Collecting sexual orientation and gender identity, or “SO/GI,” data has valuable public health benefits and potential clinical benefits for an individual patient, but medical providers must continue to collect information about patient experiences and behaviors, where clinically appropriate, and avoid making assumptions based on SO/GI data alone, according to a study from researchers at the Perelman School of Medicine at the University of Pennsylvania published today in the journal General Internal Medicine.
Previous studies have delved into how the lack of SO/GI data contributes to health disparities experienced by LGBTQ patients—such as a higher risk of depression or anxiety disorders and greater rates of substance abuse than seen in heterosexual and cisgender populations—largely due to societal stigma and discrimination experienced by sexual and gender minorities.
This study takes this work a step further by illuminating how providers use SO/GI data in treating patients.
“Knowing a patient’s sexual orientation and gender identity can be helpful for providing patient-centered and respectful care. Providers must be careful, however, not to assume information about patients’ sexual behaviors, anatomies, relationships, or interest in interventions from SO/GI data, and should continue to inquire independently about these factors when clinically relevant.” said lead author Melissa E. Dichter, Ph.D., an assistant professor of Family Medicine and Community Health. “Multiple studies report that patients are comfortable sharing this information. Having these conversations in the broader context of that patient’s life and background fosters a respectful relationship between healthcare providers and patients and leads to better care.”
The findings may be useful in informing guidelines, training, and practices for incorporation of patient SO/GI data into current patient assessment practices to improve both individual and population level health.
The Penn team conducted 25 in-depth confidential in-person or phone interviews, averaging 43 minutes in length, with physicians, physician assistants, and nurse practitioners serving in a single health system.
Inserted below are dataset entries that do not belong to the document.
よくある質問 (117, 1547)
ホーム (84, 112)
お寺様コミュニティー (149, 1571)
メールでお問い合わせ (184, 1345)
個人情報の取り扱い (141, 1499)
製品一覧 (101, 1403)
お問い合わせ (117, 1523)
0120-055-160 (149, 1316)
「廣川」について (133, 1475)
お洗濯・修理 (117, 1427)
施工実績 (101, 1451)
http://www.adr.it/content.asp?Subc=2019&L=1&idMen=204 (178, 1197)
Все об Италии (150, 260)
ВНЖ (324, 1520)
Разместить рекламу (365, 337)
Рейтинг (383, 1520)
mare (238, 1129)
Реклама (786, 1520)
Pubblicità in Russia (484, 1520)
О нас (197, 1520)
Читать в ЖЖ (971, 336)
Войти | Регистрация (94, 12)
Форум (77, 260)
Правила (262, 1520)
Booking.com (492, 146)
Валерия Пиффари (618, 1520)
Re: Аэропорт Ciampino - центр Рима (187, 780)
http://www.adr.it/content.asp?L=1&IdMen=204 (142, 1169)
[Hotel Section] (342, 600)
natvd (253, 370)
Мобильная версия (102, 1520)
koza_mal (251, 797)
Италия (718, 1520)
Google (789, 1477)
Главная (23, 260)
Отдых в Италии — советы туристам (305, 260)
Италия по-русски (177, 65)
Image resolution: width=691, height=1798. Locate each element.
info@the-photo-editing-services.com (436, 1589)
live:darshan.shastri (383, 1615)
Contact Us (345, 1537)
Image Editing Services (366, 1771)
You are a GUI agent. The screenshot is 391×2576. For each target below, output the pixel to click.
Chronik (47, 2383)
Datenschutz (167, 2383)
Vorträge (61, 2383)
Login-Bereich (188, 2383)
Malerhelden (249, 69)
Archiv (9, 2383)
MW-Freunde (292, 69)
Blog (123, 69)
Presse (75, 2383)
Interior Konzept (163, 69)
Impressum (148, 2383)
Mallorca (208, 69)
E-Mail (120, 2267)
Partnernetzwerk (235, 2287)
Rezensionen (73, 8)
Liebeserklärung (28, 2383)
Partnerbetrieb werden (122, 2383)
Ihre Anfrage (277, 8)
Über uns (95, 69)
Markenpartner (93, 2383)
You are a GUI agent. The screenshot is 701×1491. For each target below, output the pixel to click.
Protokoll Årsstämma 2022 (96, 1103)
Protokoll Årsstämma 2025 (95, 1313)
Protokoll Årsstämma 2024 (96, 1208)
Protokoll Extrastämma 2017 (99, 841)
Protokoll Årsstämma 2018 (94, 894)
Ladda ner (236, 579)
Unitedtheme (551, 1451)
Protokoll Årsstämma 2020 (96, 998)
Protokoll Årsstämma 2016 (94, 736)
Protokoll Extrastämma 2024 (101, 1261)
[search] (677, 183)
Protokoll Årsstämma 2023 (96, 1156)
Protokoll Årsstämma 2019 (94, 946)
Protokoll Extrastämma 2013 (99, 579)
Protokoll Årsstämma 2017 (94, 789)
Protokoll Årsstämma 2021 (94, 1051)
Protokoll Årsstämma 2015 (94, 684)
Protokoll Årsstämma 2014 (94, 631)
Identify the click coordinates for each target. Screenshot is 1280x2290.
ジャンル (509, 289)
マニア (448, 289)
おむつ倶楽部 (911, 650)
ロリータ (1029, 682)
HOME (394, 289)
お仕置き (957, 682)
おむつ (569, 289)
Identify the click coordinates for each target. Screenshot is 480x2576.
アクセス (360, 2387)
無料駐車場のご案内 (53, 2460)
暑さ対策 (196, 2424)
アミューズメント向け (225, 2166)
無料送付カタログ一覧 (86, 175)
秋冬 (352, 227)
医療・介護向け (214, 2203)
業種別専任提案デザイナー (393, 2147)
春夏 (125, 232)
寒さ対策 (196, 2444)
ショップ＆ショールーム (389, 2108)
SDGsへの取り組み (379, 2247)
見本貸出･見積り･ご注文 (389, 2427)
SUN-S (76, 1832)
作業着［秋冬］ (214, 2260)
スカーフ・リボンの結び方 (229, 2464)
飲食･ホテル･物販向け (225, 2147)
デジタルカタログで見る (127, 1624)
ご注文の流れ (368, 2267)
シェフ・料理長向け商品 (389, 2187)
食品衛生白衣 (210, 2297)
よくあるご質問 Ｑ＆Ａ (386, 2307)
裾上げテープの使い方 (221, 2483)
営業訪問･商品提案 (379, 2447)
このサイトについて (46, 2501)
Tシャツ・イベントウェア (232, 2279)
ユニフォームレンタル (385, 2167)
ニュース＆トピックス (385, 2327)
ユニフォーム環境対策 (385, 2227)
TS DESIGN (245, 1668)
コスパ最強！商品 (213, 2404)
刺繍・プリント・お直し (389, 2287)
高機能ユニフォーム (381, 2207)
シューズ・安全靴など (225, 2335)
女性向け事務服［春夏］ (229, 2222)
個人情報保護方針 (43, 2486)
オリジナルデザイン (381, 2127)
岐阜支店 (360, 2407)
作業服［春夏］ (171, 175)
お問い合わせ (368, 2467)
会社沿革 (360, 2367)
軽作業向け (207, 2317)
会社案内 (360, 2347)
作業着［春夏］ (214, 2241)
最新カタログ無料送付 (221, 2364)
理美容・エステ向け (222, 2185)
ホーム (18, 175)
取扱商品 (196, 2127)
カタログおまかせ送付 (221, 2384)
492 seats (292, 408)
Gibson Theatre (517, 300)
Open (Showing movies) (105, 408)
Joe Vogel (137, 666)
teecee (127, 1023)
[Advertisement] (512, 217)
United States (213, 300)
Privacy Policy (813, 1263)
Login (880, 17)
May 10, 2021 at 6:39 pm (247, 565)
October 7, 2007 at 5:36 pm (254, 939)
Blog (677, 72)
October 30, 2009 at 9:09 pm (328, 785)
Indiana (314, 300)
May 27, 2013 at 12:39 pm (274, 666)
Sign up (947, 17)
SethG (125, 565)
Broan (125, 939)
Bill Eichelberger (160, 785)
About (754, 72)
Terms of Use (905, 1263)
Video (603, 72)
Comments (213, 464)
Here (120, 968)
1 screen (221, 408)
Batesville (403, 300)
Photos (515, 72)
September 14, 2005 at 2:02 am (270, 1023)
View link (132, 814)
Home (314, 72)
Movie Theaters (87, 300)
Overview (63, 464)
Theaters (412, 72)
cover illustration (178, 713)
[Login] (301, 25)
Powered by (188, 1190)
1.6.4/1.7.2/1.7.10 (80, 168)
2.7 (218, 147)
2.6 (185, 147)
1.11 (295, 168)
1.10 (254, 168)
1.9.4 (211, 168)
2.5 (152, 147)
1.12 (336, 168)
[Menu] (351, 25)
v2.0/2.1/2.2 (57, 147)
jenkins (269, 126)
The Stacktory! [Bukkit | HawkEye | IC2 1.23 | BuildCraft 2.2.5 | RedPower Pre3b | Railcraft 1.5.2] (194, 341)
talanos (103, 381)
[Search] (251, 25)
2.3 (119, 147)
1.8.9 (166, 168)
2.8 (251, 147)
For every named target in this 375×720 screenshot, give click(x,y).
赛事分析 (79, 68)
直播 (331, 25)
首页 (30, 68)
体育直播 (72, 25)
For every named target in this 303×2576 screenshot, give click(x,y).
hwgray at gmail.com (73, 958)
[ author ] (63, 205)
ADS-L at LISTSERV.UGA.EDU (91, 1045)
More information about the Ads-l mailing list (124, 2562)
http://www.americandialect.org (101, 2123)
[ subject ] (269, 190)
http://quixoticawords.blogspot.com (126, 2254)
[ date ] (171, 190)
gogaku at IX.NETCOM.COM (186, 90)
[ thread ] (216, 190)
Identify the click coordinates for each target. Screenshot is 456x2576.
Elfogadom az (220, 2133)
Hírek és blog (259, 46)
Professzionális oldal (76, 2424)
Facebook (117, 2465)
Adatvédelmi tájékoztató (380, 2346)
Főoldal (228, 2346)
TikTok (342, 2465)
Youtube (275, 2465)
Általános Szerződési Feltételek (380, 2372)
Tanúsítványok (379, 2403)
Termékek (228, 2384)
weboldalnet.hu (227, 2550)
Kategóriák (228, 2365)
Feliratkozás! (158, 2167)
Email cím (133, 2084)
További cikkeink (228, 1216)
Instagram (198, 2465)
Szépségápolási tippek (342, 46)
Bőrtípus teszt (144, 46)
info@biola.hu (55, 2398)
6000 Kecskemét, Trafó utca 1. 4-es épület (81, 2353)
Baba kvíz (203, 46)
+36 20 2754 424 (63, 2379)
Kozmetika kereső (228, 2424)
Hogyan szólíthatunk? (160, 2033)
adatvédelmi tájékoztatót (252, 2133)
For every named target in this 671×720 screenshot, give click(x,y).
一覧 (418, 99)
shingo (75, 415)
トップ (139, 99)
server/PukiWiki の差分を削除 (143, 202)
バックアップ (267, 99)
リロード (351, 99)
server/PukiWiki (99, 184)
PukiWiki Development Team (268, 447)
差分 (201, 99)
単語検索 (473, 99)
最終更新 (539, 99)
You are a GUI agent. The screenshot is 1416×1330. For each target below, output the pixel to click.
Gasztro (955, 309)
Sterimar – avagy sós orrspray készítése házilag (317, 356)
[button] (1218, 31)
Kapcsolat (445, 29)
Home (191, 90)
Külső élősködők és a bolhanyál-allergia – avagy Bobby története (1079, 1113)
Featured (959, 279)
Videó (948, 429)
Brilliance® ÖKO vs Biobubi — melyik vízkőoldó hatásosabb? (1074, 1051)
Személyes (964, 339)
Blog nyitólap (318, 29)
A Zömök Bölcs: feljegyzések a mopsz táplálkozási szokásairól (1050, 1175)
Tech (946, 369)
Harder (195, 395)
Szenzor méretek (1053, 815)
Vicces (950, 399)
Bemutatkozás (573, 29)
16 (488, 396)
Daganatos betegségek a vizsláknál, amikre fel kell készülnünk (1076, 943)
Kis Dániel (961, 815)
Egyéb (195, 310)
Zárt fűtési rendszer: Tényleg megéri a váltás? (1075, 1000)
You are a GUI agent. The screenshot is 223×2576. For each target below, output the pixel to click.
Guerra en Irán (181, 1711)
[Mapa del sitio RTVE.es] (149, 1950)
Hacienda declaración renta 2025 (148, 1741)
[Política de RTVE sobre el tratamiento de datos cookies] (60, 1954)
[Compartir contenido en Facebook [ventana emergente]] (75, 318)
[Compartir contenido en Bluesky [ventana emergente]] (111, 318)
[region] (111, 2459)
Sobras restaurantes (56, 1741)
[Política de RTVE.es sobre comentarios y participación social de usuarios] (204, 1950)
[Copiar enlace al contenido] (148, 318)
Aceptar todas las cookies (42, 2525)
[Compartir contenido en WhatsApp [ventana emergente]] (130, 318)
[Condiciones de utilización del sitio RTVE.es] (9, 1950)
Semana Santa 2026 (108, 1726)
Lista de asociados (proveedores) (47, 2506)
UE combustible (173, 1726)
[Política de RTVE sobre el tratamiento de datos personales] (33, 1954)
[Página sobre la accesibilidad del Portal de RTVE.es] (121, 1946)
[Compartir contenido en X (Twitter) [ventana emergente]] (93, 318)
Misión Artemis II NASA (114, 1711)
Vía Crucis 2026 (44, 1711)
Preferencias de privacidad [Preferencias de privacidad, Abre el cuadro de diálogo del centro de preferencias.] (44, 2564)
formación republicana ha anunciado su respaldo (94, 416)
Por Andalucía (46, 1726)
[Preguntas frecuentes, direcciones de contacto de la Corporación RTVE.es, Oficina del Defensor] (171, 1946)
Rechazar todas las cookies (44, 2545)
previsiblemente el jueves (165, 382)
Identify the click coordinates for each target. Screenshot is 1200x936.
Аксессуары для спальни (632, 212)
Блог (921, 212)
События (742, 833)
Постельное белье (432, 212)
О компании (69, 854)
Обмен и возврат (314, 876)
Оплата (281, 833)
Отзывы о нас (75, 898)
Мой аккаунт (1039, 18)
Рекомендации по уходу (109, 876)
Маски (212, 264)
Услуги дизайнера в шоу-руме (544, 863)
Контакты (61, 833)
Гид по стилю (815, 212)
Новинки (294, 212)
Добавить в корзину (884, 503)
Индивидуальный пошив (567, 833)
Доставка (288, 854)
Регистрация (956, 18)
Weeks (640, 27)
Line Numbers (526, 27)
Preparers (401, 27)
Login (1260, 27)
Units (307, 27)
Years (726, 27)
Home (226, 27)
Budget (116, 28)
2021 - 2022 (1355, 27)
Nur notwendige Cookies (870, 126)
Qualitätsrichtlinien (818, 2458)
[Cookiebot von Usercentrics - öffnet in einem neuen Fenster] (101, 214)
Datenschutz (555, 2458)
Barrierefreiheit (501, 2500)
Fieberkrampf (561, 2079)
The survey asked for providers’ perspectives on the importance of obtaining patient SO/GI information; how the knowledge of patients’ SO/GI might affect their clinical care; the best ways to ask for and document patient SO/GI; any barriers or challenges in obtaining and utilizing patient SO/GI information; and what information, training, or resources are needed to collect and use patient SO/GI data in clinical care. Participants were from a diverse group in terms of gender, and years of experience, and all specialize in care for LGBTQ patients based on their professional profiles.
The qualitative responses from providers highlighted the need for comprehensive care for all patients, regardless of their orientation and identity. For example, some respondents noted that focusing too much on identity could result in inappropriately assuming behavior based on an individual’s orientation or gender. Instead, the authors urge providers to ask detailed questions about a patient’s sexual behaviors when it is clinically relevant.
One resident added that asking about sexual orientation could make a patient less comfortable with disclosing sexual behaviors, for example a patient who holds a heterosexual identity and has participated in same-sex sexual behavior may be less comfortable disclosing that activity if asked about identity before talking about behavior.
The federal government and other organizations, such as the National Academy of Medicine and the Joint Commission, recommend providers to obtain SO/GI information from patients to improve understanding of the health of sexual and gender minority populations and reduce health disparities.
Ten million Americans, or 4.1 percent of the population—including 7.3 percent of millennials—identify as LGBT, according to a 2017 Gallop poll.
Data collection occurred in January to August 2017. Since that time, Penn Medicine has begun system wide collection of SO/GI data, as reported in the Penn Medicine News blog. For example, in addition to reporting their sex at birth, patients are now offered the opportunity to confidentially provide specific information in their electronic health record about their gender identity and sexual orientation, as well as their preferred name, granular ethnicity and preferred spoken and written language.
Additionally, Penn Medicine established a Health Equity Task Force in 2016 to further advance initiatives to improve data collection and care for underserved populations.
The authors add that future research would benefit from gathering perspectives of providers in other settings and locations, including rural and non-academic medical institutions.